John Wheatley - Times Past
In partnership with the Glasgow Times, our archivists are exploring Glasgow's fascinating history. This week, Dr Irene O'Brien writes about John Wheatley.
John Wheatley councillor, MP and a Cabinet Minister in the UK’s first Labour government, left a wonderful legacy of social housing across the UK.
John Wheatley (1869-1930) was born in Waterford, Ireland. In 1876 the family moved to Braehead, near Baillieston. His parents and their 8 children (sometimes with two lodgers) lived in a single room miner’s cottage.
At St Bridget’s school, a charismatic Dutch missionary priest inspired him. He joined the Catholic Young Men’s Society, the League of the Cross, and the Irish National Forester’s Friendly Society.
Wheatley joined his father down the pits at about 12 or 13. He remained a miner for around 12 years. He determined on a different future, finding time for reading, and enrolling in evening classes in the Atheneum, Glasgow. This was a 10-mile return trip, often on foot, from Baillieston.
After the mines, Wheatley worked in various occupations. From 1901 to 1906 he was employed by the Glasgow Observer, which was widely read by Catholics of Irish descent in the west of Scotland.
In 1906 he became a partner in a new printing and publishing company, which published leftist political works. The company came under his sole control in 1921 and he moved into newspaper publishing in Glasgow. The best known of these was the Glasgow Eastern Standard which widely covered Wheatley’s activities and speeches until his death in 1930.
His politics were shaped by his experience in the mines, slum housing, his Irish background, and his strong Catholic convictions.
His first venture into politics was with the United Irish League which was supported by the immigrant Irish community in Britain. He became President of the local Daniel O’Connell branch in Shettleston.
By 1906 he had broken with the League, and in a letter in the Observer, encouraged all Catholics attracted to Socialism to attend an open meeting. This led to the foundation of a Catholic Socialist Society.
His growing reputation as a speaker, lecturer, and his various pamphlets, brought him into contact with ILP’s most prominent members in Glasgow. In 1907 he stood unsuccessfully in Shettleston as the Independent Labour Party (ILP) candidate for Lanarkshire County Council. He was elected there three years later.
Shettleston was absorbed into Glasgow in 1912, and Wheatley was duly elected a Glasgow Corporation councillor for the area. He was very active serving in many committees, including Tramways, Health, and City Improvement.
A devout Catholic and Christian socialist, Wheatley was appalled at the slum housing and squalor of life in Glasgow. Housing became his political driver. In 1913 he published his pamphlet Eight Pound Cottages for Glasgow Citizens. This argued that the profits from the municipal tram services should be used to subsidise the building of cottages for Glasgow’s poor.

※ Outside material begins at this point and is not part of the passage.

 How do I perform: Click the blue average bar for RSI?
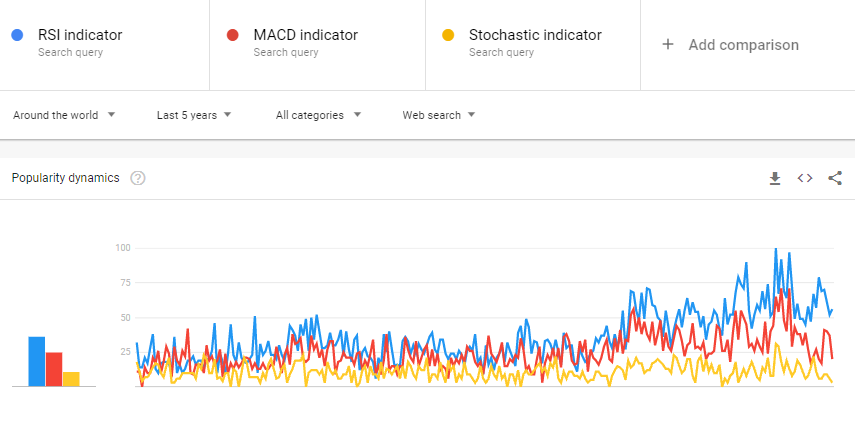pyautogui.click(x=37, y=362)
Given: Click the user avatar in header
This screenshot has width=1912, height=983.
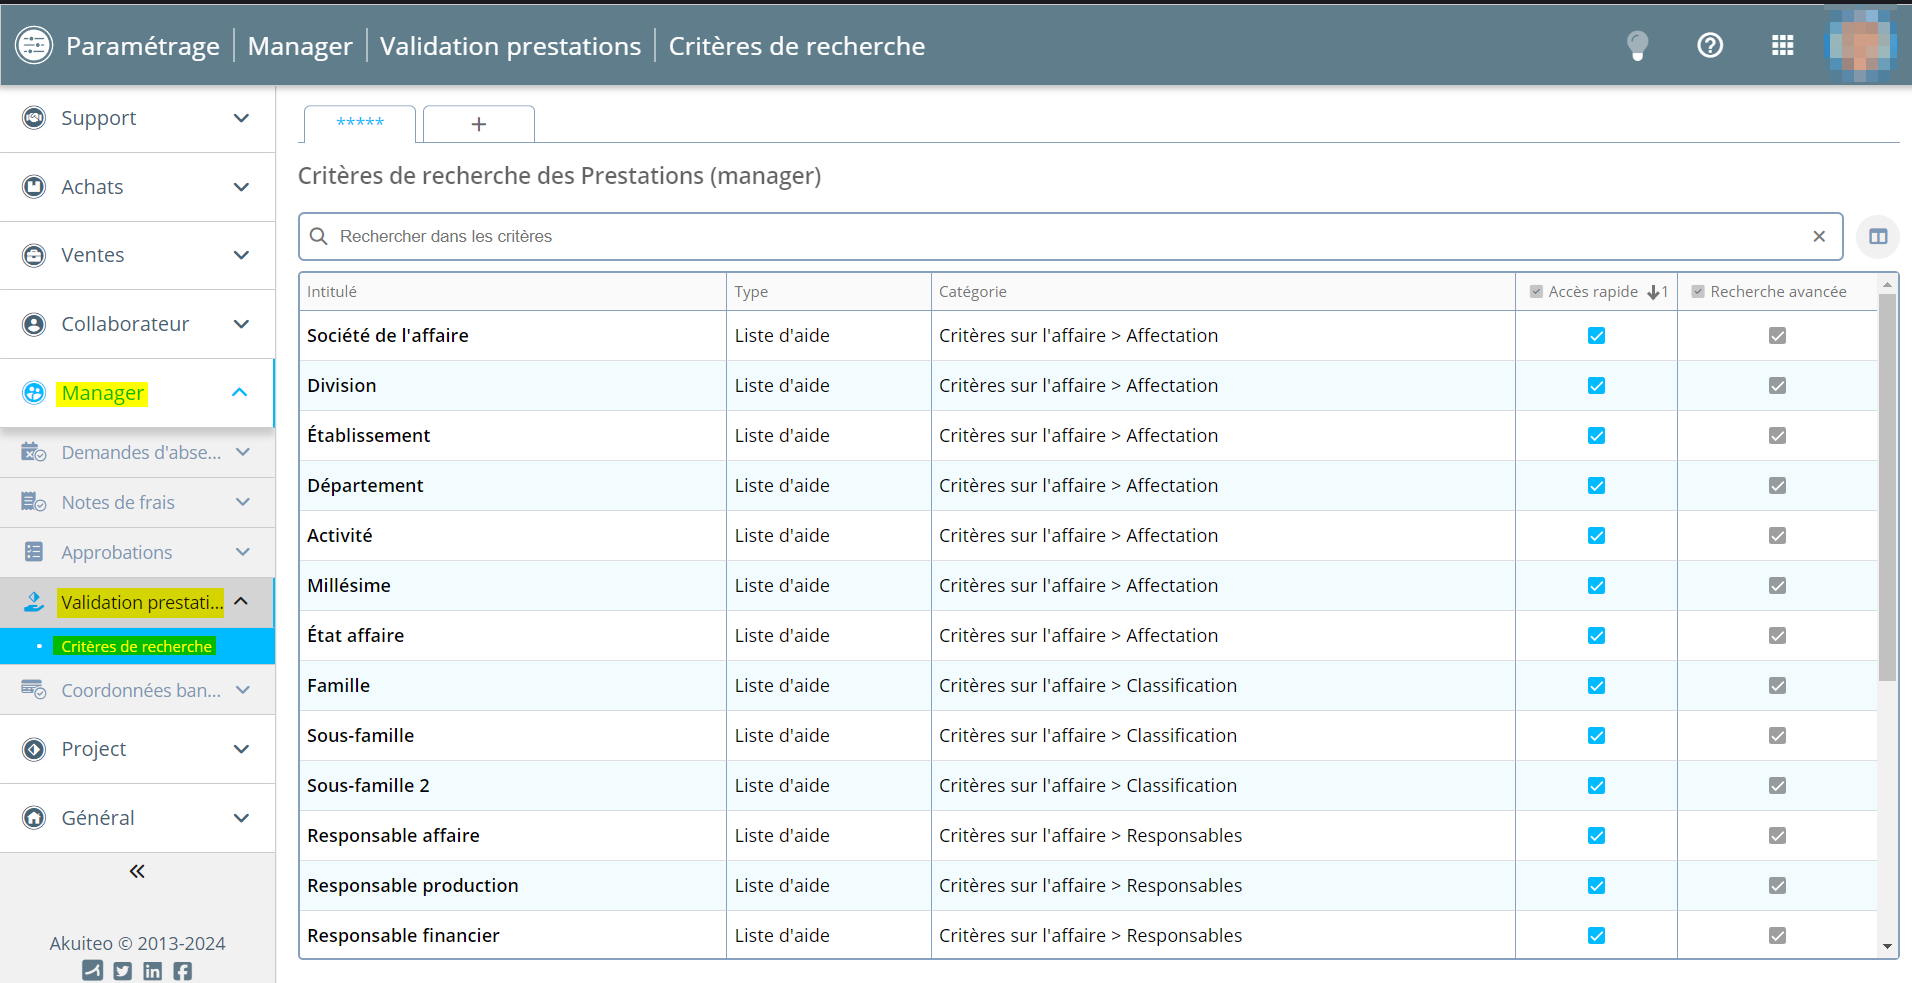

On 26 April 1913, Forward, the newspaper of the ILP, reported the names of officials who supported his proposals. These included the City Engineer, Corporation Architects, Lord Provost, Town Clerk, and the Medical Officer of Health. The scheme would have reduced rather than raised the rates. It would also have provided municipal cottages at rents less than private enterprise cottages. Many opposed the use of municipal funds in this way.
Coincidently a week later the Corporation agreed to look at the establishment of municipal cottages for monkeys and other animals at Rouken Glen. This caused outrage. Wheatley commented that it was in bad taste for the Corporation to provide municipal cottages for monkeys and not for Glasgow’s poorest citizens.
Alongside Maxton and other ILP members, Wheatley opposed the UK’s involvement in World War 1. He also assisted in organising and supporting the rent strikes which swept through Glasgow during the war. He was one of the best-known Glasgow councillors and became one of the ILP Clydeside MPs elected to Westminster in 1922.
A supporter of Ramsay Macdonald, Wheatley was appointed Minister of Health in the first Labour Government, 1924. He created what became known as The Wheatley Housing Act, arguably his greatest achievement. Lloyd George had promised ‘homes fit for heroes’, but it was Wheatley who delivered a huge expansion in affordable municipal housing throughout the UK.
His contribution to municipal housing is rightly memorialised by Scotland’s largest social landlord, Wheatley Homes, Glasgow.